Introduction Code Generation
Introduction: Code Generation takes as input the intermediate representation (IR) produced by the front end of the compiler, along with relevant symbol table information, and produces as output a semantically equivalent target program. The requirements imposed on a code generator are severe. The target program must preserve the semantic meaning of the source program and be of high quality; that is, it must make effective use of the available resources of the target machine. Moreover, the code generator itself must run efficiently.
The challenge is that, mathematically, the problem of generating an optimal target program for a given source program is un decidable; many of the sub problems encountered in code generation such as register allocation are computationally intractable. In practice, we must be content with heuristic techniques that generate good, but not necessarily optimal, code. Fortunately, heuristics have matured enough that a carefully designed code generator can produce code that is several times faster than code produced by a naive one.

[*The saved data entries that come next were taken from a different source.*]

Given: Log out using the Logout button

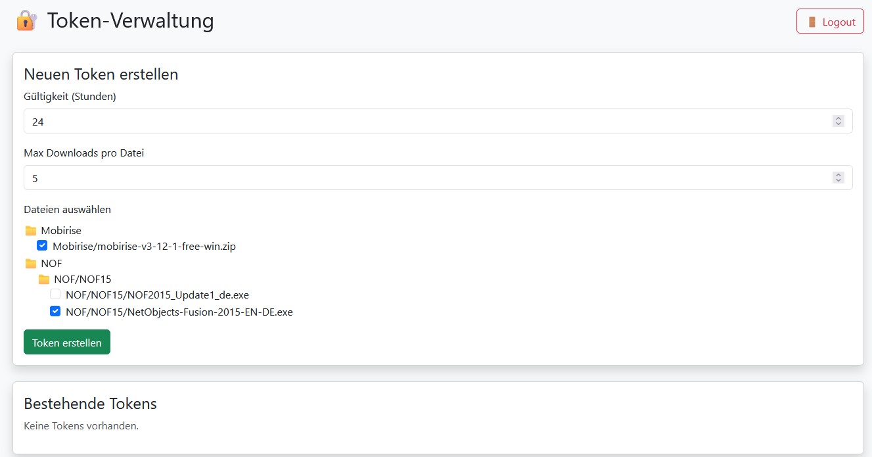Looking at the screenshot, I should pos(829,22).
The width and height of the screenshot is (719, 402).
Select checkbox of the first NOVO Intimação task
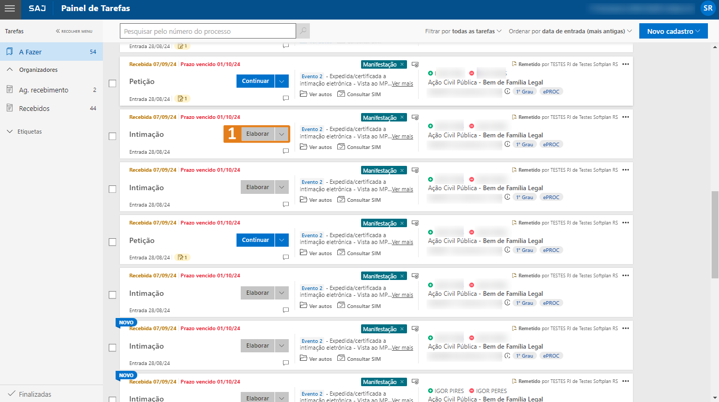(x=112, y=348)
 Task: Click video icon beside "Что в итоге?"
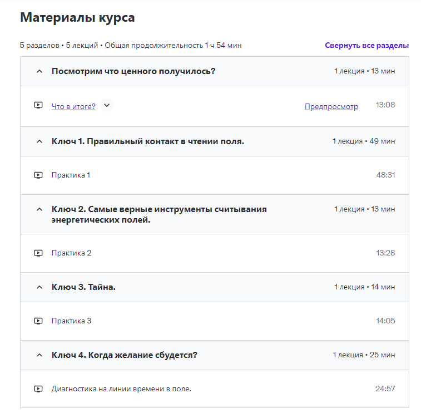click(38, 106)
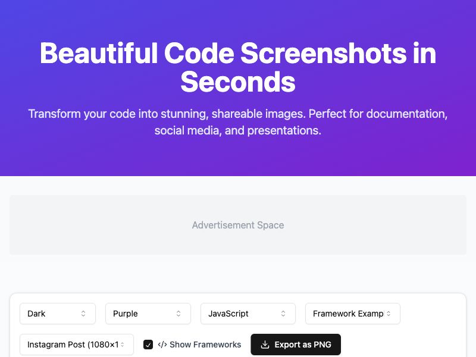Click the chevron arrows on the Instagram Post selector
476x357 pixels.
click(x=123, y=345)
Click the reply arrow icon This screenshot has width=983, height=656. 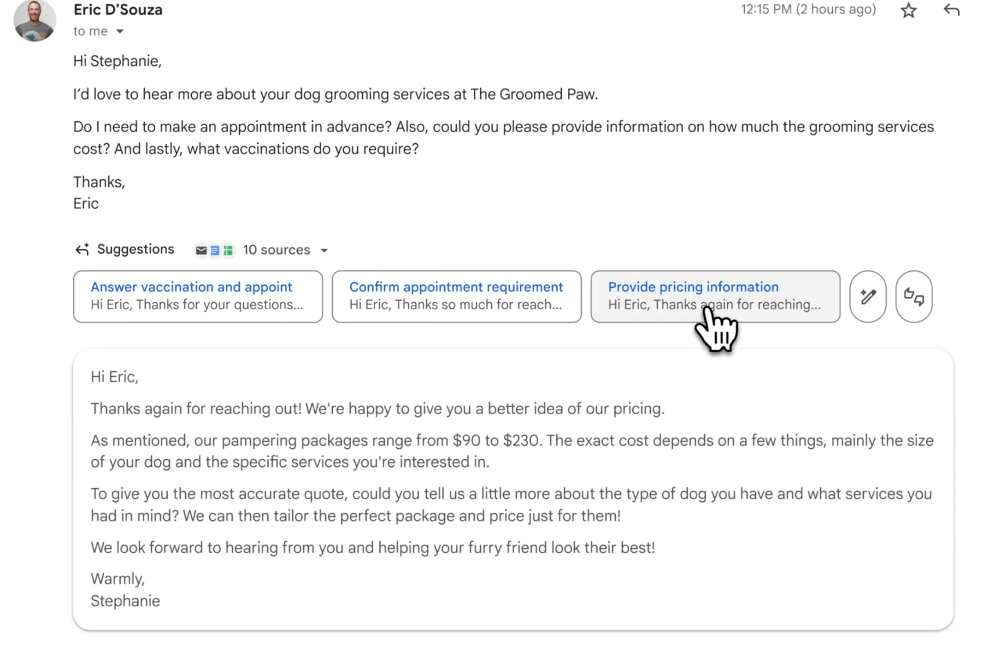coord(951,10)
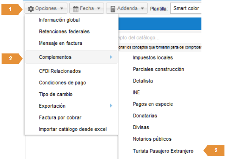
Task: Select the Plantilla Smart color combo box
Action: point(186,8)
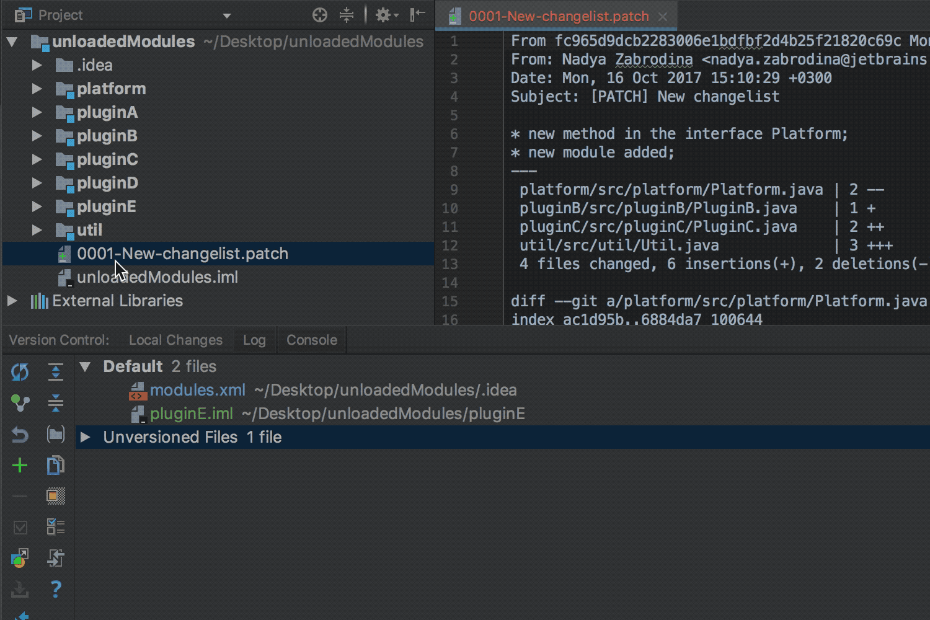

Compilers that need to produce efficient target programs, include an optimization phase prior to code generation. The optimizer maps the IR into IR from which more efficient code can be generated. In general, the code optimization and code-generation phases of a compiler, often referred to as the back end, may make multiple passes over the IR before generating the target program. Code optimization is discussed in detail in Chapter 9. The techniques presented in this chapter can be used whether or not an optimization phase occurs before code generation.
A code generator has three primary tasks: instruction selection, registerallocation and assignment, and instruction ordering. The importance of these tasks is outlined in Section 8.1. Instruction selection involves choosing appropriate target-machine instructions to implement the IR statements. Register allocation and assignment involves deciding what values to keep in which registers. Instruction ordering involves deciding in what order to schedule the execution of instructions.
This chapter presents algorithms that code generators can use to translate the IR into a sequence of target language instructions for simple register machines. The algorithms will be illustrated by using the machine model in Section 8.2. Chapter 10 covers the problem of code generation for complex modern machines that support a great deal of parallelism within a single instruction.
After discussing the broad issues in the design of a code generator, we show what kind of target code a compiler needs to generate to support the abstractions embodied in a typical source language.
Many code generators partition IR instructions into "basic blocks," which consist of sequences of instructions that are always executed together. The Code Generation presents simple local transformations that can be used to transform basic blocks into modified basic blocks from which more efficient code can be generated. These transformations are a rudimentary form of code optimization. An example of a useful, local transformation is the discovery of common subexpressions at the level of intermediate code and the resultant replacement of arithmetic operations by simpler copy operations. The remaining sections explore instruction selection and register allocation.